§ **Tasks to complete**
a - In the passage about Ayaan Hirsi Ali, why does the writer call her a truly heroic figure?
b - According to the passage about Ayaan Hirsi Ali, what was the topic of her June 3 podcast with Megyn Kelly?

§ **Passage to read**
Ayaan Hirsi Ali is something rare and beautiful, a truly heroic figure who has faced life-threatening adversity without flinching, and without surrendering an ounce of dignity or resolve. I recently listened to her June 3 podcast with Megyn Kelly, hosted on Ricochet, about Sexual Harassment in the Workplace, and appreciated the common sense expressed both by Ms. Ali and Ms. Kelly. As one of the few conservatives who has never heard Megyn Kelly speak, I was impressed by her thoughtfulness and intelligence — and, in particular, by her willingness to bluntly reject the absurd claims of the gender identity movement. And Ms. Ali’s is a voice I hope is never silenced; I applaud Ricochet for providing her a platform and hope she does well.

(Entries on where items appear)
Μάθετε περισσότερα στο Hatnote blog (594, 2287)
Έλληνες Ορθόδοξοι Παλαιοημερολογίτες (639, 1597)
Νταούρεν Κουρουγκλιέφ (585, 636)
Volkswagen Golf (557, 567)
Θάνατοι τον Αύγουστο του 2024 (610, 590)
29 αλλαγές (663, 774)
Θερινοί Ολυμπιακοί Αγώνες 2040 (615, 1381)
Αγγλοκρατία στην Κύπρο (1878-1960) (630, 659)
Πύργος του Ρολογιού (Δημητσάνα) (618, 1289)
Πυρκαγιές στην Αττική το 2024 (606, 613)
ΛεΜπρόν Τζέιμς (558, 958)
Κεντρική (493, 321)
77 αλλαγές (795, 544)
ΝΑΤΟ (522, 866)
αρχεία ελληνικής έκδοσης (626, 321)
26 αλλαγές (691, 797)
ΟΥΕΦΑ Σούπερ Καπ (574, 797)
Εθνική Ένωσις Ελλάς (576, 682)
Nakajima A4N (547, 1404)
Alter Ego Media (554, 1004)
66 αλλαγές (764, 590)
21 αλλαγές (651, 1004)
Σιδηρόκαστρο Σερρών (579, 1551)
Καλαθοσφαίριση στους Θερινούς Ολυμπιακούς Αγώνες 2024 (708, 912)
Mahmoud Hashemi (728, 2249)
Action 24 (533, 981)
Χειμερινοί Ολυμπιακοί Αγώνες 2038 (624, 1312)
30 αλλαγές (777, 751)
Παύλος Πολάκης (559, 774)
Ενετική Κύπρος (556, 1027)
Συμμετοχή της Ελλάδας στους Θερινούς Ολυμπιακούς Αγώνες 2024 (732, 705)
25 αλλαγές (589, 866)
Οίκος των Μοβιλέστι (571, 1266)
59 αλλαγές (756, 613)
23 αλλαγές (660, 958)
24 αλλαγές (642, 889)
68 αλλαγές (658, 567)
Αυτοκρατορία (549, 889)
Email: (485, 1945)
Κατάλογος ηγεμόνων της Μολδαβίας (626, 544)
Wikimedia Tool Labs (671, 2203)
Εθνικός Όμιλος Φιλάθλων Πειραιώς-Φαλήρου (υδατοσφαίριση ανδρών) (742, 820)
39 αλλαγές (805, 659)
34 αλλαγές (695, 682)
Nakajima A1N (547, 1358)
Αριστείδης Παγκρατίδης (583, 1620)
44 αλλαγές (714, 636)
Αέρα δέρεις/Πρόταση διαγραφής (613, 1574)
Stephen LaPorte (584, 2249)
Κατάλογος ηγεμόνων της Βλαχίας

§ **Solutions in order**
a - The writer calls her heroic because she has faced life-threatening adversity without flinching. She did so without surrendering any of her dignity or resolve.

b - Sexual harassment in the workplace.